Reviewed by Kate Aguilar
Football fans are often uncomfortable with a tie. At least, American football fans. They can happen; they do happen. But they often lead to an uproar. A recent example was the Carolina Panthers taking on the Cincinnati Bengals in 2014. They played for four quarters plus a “sudden-death” overtime and still no winner. The St. Louis Rams and San Francisco 49ers tied in 2012. Then there were the Minnesota Vikings and Green Bay Packers in 2013. In fact, the Panthers and Bengals were so notable because they made it three ties in three years. This hadn’t happened in the NFL since 1987-89.
The result was an uproar over a “flawed” overtime system. Sports Illustrated contributor Don Banks speculated it wasn’t the system but the expectations that were flawed. In a column for “The Monday Morning Quarterback,” he surmised, “Here’s a good rule to live by, in sports and otherwise: Everything in moderation. Including NFL ties.” What Banks did not discuss but Ezra Edelman’s masterful documentary, O.J.: Made in America, brings to light is that an altogether different question exists. What happens when everyone loses?
After watching almost eight-hours of footage on the life and fall of legendary collegiate and professional football player O.J. Simpson, almost eight-hours of interviews with friends, fans, and “foes,” it is impossible not to wonder: who wins? So much is at stake; differing agendas and perspectives are at play. Yet the question remains.
It appears at first glance that “the Juice” does. O.J. moves from relative obscurity in “the projects” of San Francisco to national renown as an All-American and Heisman Trophy winner for USC. Above all, he desires to be known, to be famous, and he achieves that goal. From his work on the field, including a 1973 record-breaking 2,003 yard season with the Buffalo Bills, to his work in front of the camera, he moves from “a sports star to a bona fide celebrity.” He does so, in large part, because of his commercials with Hertz where he becomes the first Black athlete to serve as pitchman. Former Hertz CEO Frank Olson claims his appeal was because he transcended race.
What an exploration of “the Superstar in Rent-a-Car” ads showed, however, was just how important race and culture proved to his pitch. The absence of Black people was necessary to divorce him from Black culture and gain White America’s trust. In parts one and two, the audience witnesses how carefully O.J. crafts himself as colorblind, as one not defined by race or tethered to it. All the while, Edelman shows how important race and sport actually were to the shaping of this public persona and the cultural politics of Southern California.

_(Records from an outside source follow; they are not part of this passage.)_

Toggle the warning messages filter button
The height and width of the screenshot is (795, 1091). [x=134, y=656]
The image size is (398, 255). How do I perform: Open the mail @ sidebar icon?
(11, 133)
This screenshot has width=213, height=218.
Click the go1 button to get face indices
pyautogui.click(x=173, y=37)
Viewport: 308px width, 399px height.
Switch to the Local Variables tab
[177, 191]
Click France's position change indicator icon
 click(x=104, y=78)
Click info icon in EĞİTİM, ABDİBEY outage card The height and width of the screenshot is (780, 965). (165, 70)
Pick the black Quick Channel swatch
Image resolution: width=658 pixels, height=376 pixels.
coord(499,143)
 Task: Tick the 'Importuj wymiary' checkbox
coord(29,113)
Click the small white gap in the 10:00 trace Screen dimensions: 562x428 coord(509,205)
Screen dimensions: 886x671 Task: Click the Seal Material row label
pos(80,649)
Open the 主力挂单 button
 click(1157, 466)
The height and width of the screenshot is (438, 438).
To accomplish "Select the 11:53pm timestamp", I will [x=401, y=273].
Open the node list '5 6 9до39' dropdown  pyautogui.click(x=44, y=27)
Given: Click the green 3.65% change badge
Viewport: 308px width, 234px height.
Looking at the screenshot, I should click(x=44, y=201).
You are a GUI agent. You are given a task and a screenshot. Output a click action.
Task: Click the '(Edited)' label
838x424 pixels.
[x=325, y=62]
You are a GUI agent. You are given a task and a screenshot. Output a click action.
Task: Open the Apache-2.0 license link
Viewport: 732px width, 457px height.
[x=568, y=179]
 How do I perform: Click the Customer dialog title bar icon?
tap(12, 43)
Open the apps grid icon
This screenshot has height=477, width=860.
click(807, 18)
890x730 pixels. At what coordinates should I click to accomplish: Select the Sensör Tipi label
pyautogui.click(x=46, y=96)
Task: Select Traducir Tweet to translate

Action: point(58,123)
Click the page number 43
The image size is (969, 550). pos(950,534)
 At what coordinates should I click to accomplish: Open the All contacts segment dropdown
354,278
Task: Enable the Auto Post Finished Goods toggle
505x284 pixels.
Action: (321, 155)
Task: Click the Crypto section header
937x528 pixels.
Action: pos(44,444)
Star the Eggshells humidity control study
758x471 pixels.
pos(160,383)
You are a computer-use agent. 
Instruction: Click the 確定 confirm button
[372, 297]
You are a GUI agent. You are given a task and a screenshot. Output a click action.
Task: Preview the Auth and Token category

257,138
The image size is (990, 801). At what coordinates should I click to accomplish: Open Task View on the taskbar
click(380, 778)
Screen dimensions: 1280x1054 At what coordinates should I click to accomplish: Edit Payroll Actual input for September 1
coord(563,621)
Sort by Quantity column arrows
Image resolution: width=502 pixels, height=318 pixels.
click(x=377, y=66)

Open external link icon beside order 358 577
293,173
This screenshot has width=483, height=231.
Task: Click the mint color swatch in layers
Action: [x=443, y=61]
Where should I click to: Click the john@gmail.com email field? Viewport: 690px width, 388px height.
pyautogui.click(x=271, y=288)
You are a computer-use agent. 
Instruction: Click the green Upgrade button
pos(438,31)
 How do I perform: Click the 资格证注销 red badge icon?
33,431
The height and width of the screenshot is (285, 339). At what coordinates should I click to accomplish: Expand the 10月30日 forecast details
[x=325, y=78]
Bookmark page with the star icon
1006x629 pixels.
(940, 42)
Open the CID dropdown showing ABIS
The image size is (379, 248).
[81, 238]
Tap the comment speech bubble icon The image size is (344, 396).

Part one explores the making of a Black celebrity. Part two is a laundry list of cases of LAPD overreach and brutality that terrorized the Black community throughout the twentieth-century. These examples feel particularly timely considering Supreme Court Justice Sonia Sotomayor’s recent “vehement dissent” in a Fourth Amendment case. She writes, “It is no secret that people of color are disproportionate victims of this type of scrutiny. . . . For generations, black and brown parents have given their children ‘the talk’ — instructing them never to run down the street; always keep your hands where they can be seen; do not even think of talking back to a stranger — all out of fear of how an officer with a gun will react to them.” Lindsay Pieper refers to such statistics in her thoughtful review of part four.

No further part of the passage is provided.